**SELECTED EXTRACT**
Friday , April 19 2024

2005 Rock Hall Inductees

The Rock and Roll Hall of Fame announced the 2005 inductees just a bit ago – it’s a very solid and substantial list: U2, the O’Jays, the Pretenders, Percy Sledge, Buddy Guy, and nonperformers Frank Barsalona and Seymour Stein.

This March’s induction ceremony at the Waldorf in NYC is going to be one flipping hot ticket: has a hotter or more contemporary group ever been inducted into the Hall than U2, whose How to Dismantle an Atomic Bomb is currently No. 2 on the Billboard album chart? Springsteen is the only one I can think of who comes close. And with the still sweet-singing O’Jays laying down some soulful harmonies, Percy crooning his southern soul standards “When A Man Loves a Woman” and “Warm and Tender Love,” force of nature Chrissie Hynde and the latest Pretenders back on the chain gang, and Buddy Guy ripping it up with his blistering electric blues guitar, it’s going to be one hell of a show.

We have been closely following U2’s activities here, including reviews of Atomic and their resounding appearance on SNL.

I wrote the following earlier this year:

U2

Ireland’s U2 is the most important and influential band of the post-punk era, joining ringing guitar rock, punkish independence, Celtic spirituality, innovative production techniques and electronic experimentalism — all held together by singer/lyricist Bono’s transcendent vision and charisma.

U2 — Bono (Paul Hewson), guitarist the Edge (Dave Evans), bassist Adam Clayton and drummer Larry Mullen — formed in Dublin in 1976 as a Beatles and Stones cover band while the players were all still in high school. In 1980 they were signed to Island Records and released their spectacular first album, “Boy,” produced by Steve Lillywhite.

The band’s sparkling, radiant sound jumped from the grooves from the first note of “I Will Follow” and rode Mullen’s massive drums and the Edge’s angular, careening guitar into history. Neither “Boy” nor its follow-up “October” (with the glorious “Gloria”) tore up the charts at the time (though both are now platinum), but “War” — passionate, martial “Sunday Bloody Sunday,” melodic wailing “New Year’s Day,” and the fierce, new wavy love song “Two Hearts Beat As One”—turned U2 into a worldwide phenomenon in 1983.

**RAW DATA**
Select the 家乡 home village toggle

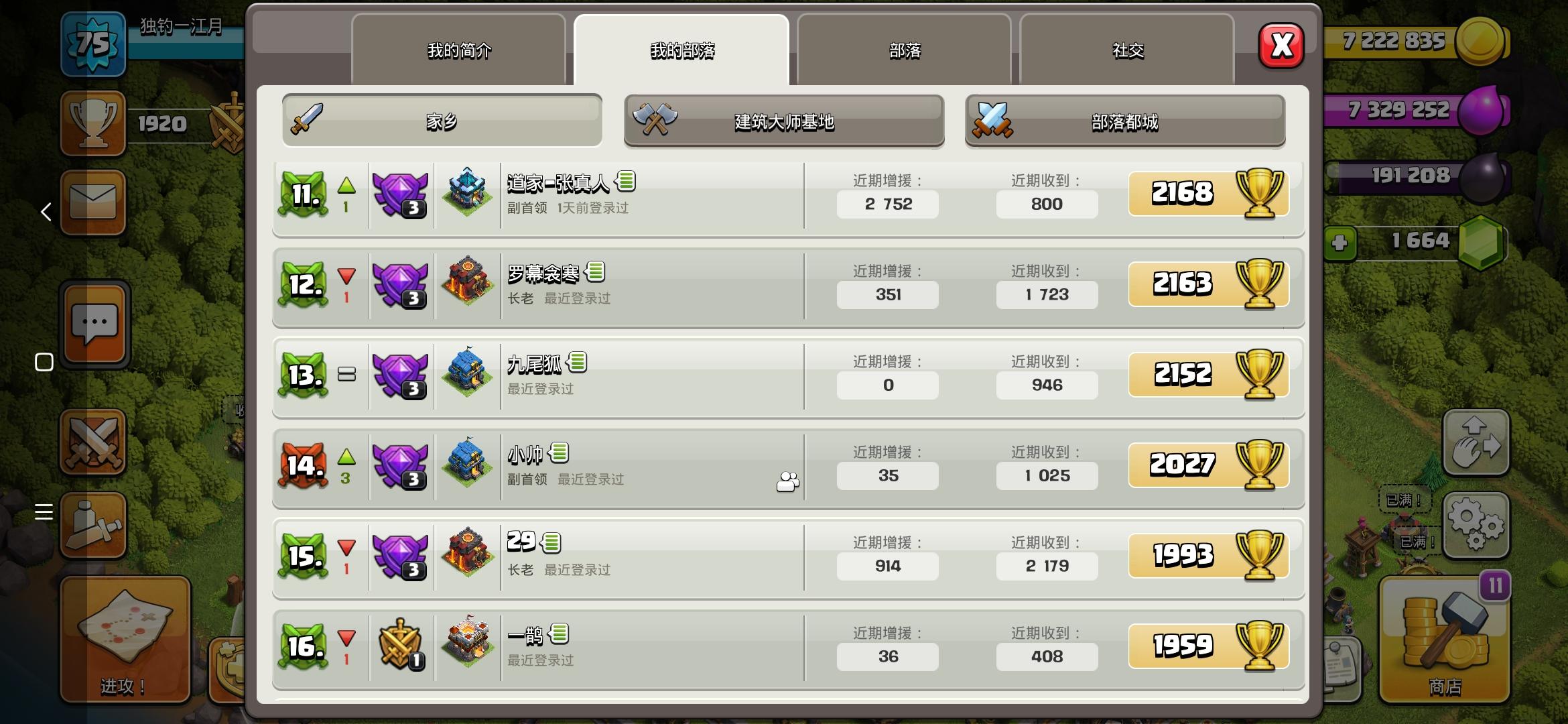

**WHAT IS REQUIRED**
Summarize the post about the 2005 Rock Hall inductees above in two sentences.

**EXERCISE RESULT**
The Rock and Roll Hall of Fame named its 2005 inductees (U2, the O'Jays, the Pretenders, Percy Sledge, Buddy Guy, and nonperformers Frank Barsalona and Seymour Stein), and the March induction ceremony at the Waldorf in New York City is expected to be a hot ticket and a great show. U2 is called the most important and influential band of the post-punk era; it formed in Dublin in 1976 as a high-school cover band, released its debut album "Boy" on Island Records in 1980, and became a worldwide phenomenon with "War" in 1983.